Ashes Comment: The Great Australian Bowling Decline
Amit Masram considers the roots and effects of the decline in Australia's bowling stocks, evidenced by their current inability to dismiss England in the Ashes.
Australian skipper Ricky Ponting looks jaded by the burden of captaincy sandwiched between his malnourished batting form and team’s bowling woes, now becoming more pronounced in the absence of strike power.
On the back of 2-0 series loss in India and now trailing 1-0 in the biggest defeat at home in 17 years in the ongoing Ashes series, Australian cricket seems have quietly accepted the fact that their bowling is in decline.
The cracks in the potency of the Australian bowling attack appeared when they could not polish off the tail, as India needed 94 runs to win, with three wickets in hand, in the first Test at Mohali in October 2010. Much to the chagrin of the Australians, tail-ender Ishant Sharma and batsman VVS Laxman sealed a miraculous one-wicket win, defying the odd in the process.

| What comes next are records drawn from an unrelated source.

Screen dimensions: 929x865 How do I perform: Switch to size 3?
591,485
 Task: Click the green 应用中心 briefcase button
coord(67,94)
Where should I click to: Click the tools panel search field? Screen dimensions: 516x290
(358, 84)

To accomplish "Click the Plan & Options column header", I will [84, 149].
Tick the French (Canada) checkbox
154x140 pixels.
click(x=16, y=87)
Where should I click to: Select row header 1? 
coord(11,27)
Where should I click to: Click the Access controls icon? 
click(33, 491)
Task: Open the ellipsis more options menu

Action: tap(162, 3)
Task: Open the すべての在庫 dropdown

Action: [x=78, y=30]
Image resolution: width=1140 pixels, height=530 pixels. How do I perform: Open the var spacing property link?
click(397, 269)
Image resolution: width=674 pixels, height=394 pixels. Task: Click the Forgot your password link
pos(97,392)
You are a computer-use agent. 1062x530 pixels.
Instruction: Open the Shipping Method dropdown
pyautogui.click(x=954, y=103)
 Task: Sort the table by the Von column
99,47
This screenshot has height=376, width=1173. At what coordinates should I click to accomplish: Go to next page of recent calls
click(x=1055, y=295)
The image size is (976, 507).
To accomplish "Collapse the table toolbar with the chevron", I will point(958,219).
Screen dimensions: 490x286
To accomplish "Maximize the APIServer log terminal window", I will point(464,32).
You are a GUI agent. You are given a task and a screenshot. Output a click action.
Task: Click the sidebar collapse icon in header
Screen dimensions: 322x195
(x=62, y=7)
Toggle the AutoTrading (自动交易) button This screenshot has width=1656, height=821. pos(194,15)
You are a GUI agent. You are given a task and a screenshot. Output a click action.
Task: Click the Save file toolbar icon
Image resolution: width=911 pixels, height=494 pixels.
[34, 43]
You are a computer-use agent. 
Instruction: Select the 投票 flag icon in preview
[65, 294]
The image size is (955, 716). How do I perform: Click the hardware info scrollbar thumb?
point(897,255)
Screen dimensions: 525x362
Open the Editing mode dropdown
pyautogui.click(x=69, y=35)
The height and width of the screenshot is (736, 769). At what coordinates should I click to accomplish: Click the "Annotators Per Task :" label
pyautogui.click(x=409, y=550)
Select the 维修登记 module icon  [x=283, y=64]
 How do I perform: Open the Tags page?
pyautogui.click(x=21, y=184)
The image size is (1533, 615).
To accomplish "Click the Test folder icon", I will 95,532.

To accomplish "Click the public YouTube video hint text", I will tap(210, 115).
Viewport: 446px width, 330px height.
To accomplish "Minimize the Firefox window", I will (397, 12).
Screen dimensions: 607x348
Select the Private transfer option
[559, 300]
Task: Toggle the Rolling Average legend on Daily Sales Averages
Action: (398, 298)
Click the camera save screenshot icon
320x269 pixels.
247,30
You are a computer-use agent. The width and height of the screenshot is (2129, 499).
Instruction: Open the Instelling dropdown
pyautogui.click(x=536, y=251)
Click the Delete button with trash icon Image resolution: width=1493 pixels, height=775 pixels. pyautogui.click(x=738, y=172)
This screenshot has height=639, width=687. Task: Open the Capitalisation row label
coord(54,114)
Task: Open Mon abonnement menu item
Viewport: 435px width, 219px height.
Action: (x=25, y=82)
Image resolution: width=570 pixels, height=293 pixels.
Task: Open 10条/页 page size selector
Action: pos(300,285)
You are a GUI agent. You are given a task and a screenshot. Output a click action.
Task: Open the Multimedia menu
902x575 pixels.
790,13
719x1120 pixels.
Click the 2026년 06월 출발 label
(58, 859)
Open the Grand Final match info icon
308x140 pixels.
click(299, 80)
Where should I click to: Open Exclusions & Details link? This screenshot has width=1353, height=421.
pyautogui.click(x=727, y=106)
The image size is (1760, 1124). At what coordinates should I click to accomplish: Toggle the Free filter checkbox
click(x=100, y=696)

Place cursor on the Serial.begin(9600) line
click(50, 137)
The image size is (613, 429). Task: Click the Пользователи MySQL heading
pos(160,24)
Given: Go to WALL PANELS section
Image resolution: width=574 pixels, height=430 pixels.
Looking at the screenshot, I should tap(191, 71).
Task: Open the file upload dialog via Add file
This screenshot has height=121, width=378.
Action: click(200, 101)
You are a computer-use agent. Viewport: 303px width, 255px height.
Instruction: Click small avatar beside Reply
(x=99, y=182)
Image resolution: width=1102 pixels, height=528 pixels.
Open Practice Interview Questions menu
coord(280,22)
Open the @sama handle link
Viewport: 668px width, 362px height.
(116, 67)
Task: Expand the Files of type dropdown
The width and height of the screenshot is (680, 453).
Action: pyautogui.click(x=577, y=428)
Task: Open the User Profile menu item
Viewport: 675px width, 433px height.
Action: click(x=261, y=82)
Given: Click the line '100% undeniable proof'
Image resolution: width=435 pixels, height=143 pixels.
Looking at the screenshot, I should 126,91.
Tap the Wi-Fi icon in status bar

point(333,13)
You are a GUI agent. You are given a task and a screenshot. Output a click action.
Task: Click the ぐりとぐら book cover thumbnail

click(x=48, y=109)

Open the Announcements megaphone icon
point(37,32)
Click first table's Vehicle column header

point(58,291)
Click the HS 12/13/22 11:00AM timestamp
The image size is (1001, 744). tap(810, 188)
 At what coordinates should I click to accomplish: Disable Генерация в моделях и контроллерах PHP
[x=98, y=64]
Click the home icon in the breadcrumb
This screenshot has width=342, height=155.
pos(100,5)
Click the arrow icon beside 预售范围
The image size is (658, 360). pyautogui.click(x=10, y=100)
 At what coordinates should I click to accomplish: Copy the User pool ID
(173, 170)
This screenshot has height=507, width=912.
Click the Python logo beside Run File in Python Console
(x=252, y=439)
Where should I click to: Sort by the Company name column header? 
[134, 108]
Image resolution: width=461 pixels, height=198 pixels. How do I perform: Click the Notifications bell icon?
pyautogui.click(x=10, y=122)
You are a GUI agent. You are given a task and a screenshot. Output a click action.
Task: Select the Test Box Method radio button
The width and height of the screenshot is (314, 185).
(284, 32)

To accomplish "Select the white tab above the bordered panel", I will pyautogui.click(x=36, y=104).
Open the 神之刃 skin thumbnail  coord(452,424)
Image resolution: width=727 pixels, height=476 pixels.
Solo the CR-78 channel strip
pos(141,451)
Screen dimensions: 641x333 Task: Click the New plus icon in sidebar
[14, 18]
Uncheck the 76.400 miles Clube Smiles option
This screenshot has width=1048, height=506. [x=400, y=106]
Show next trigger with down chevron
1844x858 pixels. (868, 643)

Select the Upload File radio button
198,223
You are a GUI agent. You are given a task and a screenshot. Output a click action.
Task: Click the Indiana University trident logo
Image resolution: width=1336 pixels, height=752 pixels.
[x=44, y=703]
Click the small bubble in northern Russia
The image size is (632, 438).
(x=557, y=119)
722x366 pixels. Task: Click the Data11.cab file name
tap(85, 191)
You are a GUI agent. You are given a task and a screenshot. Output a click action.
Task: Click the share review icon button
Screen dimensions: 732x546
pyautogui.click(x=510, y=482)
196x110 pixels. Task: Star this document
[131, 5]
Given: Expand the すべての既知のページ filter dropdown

While many term the England triumph in the riveting Ashes 2005 series as the early signs of the great decline, it is to be noted that Glenn McGrath trod on a cricket ball and injured his ankle the morning before the start of the second Test at Edgbaston and subsequently did not play at fourth Test at Trent Bridge, which Australia lost by two runs and three wickets respectively.
McGrath returned for the final Test at The Oval but the Australian team was unable to force a result and the match was drawn, giving England the series win. McGrath's injury problems are seen as a key factor in England regaining the Ashes in 2005, as their victories came in matches where McGrath was absent. Any whispers of the imminent decline were quickly addressed by a 5-0 drubbing at home against England, in the “grudge series” of 2006-2007 and settled the debates on Australia’s reign at the top.
Bowlers capable of snaring 20 wickets often win Test matches for their sides. Australia have suffered by the retirements of Shane Warne and McGrath, both match winners, instrumental in Australia’s dominant phase during the best part of the bygone decade .The mid eighties witnessed a similar indifferent phase when Greg Chappell, Dennis Lillee and Rodney Marsh exited from the international stage and as a result the team's fortunes nose dived.
Interestingly, the Australian domestic cricket system, where future stars often cut their teeth did not throw up bowlers or uncover cricketers good enough to maintain a tough challenge at the top. Jason Krezja was not persisted with, after he took eight wickets on debut against India. Nathan Hauritz, by no means a replacement for Warne, arguably the game’s greatest spinner, was unceremoniously dropped before the Brisbane Test.
The core bowlers post the Warne McGrath era are Ben Hilfenhaus, Doug Bollinger, Peter Siddle, Xavier Doherty, Nathan Hauritz, and Peter George as Brett Lee has ruled himself out of the longest format to concentrate on one-day cricket.
Australia have tried as many as nine spinners since the retirement of Warne and it is dangerous to expect them to match the strike power and ability to win matches single-handedly as Warne.
The fast men also have not stepped to the plate either. Mitchell Johnson was Australia's spearhead pacer in the ongoing Ashes series but was axed from the side after returning wicketless in the Brisbane opener bringing in Doug Bollinger in his place while Ben Hilfenhaus was replaced with Ryan Harris, but this proved useless as England declared its first innings at Adelaide at 620 for 5.
Is the chasm left by exodus of champion bowlers too difficult to fill? Will the result of the Ashes series see some new faces in the bowling department blooded for the future?
As the cliché goes, a captain is as good as his team. Australia blossomed and prospered under the leadership of Mark Taylor and reached new heights under Steve Waugh. By the time Ricky Ponting took over as captain in 2004 the most successful bowling pair in the test cricket history, Shane Warne and Glenn McGrath were in the twilight of their careers.
But with inconsistent results, recent events suggest if the Australia loses the Ashes, Ponting will be the first causality, with his captaincy taken away. The blot of losing three Ashes series will stay permanently on his illustrious resume.
Are we too impatient to write an obituary?